Федор Михайлович вспомнил, как в прошлом году он ходил со Степаном Дмитричем к Вознесению говеть. Там он упоенно думал о лелеянном с детства Христе, у которого искал спасения и облегчения от мук души и которого так изругал Виссарион Григорьевич. От боли, от отчаяния бежал он к богу и у его подножья мечтал спастись от захудалой, неприглядной жизни. Сердце сжималось при мысли о том, что его неприкосновенная тайна, вынесенная из детских лет и ставшая обителью спасения, была осквернена… Он все забегал в собор и там вымаливал свой минутный покой и чахленькие надежды на фантастическую будущность. И тут же с ненавистью думал об оскорбителе, которому наперекор показывал свой упрямый нрав:

— Ты говоришь, что Христос — всесветный шут, а я молюсь ему и стою у его ног, лобзая и проливая слезы… Ты презираешь его, а у меня — жар в груди. И я без него не могу… не могу, хоть, может быть, и хотел бы… Но он — тут у меня, тут, под самым сердцем, и еще матушкой был вложен в грудь. И сейчас стоит передо мной каждый день и в каждую бессонную ночь… А ты мне говоришь, что его нет… Да как же нет, когда я вижу его всегда, как и ту книгу, что написали о нем?
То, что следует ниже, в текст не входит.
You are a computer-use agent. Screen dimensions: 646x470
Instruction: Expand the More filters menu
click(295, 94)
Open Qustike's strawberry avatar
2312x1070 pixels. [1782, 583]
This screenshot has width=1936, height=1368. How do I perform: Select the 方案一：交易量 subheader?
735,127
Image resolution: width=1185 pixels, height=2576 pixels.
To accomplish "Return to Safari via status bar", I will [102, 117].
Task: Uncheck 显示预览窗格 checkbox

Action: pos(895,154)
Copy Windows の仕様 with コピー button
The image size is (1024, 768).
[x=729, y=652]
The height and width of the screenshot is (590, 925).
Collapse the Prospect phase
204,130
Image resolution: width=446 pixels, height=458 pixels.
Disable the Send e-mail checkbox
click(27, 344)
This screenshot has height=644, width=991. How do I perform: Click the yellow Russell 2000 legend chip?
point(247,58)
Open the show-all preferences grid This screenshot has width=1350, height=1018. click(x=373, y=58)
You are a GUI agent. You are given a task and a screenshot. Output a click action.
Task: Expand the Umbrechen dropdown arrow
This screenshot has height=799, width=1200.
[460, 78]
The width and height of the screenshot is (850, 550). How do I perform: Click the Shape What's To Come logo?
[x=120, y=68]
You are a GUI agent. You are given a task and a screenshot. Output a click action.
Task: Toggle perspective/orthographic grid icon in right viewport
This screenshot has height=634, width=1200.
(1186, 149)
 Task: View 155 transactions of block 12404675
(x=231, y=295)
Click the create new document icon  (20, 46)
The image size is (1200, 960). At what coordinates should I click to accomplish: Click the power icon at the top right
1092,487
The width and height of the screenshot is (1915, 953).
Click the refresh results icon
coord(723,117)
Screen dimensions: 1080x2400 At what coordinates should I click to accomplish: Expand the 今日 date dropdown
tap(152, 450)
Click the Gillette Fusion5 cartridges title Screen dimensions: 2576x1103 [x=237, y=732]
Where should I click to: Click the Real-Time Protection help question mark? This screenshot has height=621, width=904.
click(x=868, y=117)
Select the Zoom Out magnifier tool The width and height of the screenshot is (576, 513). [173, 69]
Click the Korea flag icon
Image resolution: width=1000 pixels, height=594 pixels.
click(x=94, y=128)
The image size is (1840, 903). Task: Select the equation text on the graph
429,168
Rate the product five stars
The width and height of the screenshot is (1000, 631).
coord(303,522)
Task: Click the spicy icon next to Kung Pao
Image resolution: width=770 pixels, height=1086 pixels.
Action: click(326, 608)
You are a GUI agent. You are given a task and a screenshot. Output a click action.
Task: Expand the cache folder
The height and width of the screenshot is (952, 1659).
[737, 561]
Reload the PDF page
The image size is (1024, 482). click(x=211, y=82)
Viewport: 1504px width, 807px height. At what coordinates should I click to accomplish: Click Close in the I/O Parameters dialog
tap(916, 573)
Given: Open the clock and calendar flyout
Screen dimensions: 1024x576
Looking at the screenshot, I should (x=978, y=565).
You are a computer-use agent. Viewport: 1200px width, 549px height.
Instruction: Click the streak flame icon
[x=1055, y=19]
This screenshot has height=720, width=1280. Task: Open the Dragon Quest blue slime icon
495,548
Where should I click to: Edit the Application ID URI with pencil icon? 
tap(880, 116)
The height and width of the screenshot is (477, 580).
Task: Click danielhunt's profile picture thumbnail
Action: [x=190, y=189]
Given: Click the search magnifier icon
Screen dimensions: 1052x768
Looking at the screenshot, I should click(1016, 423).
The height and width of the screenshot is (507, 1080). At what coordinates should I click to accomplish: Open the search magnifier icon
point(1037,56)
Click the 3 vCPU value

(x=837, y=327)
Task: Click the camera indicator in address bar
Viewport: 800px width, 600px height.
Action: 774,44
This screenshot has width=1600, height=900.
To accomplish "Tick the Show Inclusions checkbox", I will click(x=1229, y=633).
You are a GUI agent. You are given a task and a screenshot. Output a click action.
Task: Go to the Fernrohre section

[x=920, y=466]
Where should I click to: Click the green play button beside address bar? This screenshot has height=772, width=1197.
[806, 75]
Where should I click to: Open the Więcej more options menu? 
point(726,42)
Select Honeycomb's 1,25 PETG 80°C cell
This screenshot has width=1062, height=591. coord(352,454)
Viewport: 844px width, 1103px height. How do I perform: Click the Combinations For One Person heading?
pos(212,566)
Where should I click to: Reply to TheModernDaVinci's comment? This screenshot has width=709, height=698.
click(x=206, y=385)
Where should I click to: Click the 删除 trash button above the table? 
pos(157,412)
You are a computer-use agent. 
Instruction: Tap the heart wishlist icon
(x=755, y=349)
Душегрейка, душегрейка хитро грела Федора Михайловича, производя целый пожар в крови. Он метался и перебирал на все лады говоренное у Петрашевского. Он грозил опровергнуть все опровержения. Нет, не выискать никакого иного смысла из всех речей, как только — фантастическое доктринерство, полагал он. Богохульные и задорные слова — и только.

Было уже далеко за полночь. В квартире все спали, даже молодая хозяйка (господин Бремер исправил свою фортуну и недавно женился, рассчитав брюнеточку за ненадобностью и наняв слугу Ивана), даже и она, — уж на что поздно всегда шла почивать, — храпела ангельским сном. А Федор Михайлович пылал мыслями и не мог уснуть. Печь была жарко натоплена, и он, сняв сюртук и жилет, прилег на кровати в раздумье. За окном выл ветер, то стихая, то вдруг проносясь нетерпеливым свистом, так, что дребезжали стекла. Он привстал и отдернул занавеску: стояла непроглядная тьма, и бушевала метель. Он задернул занавеску и приник к подушкам.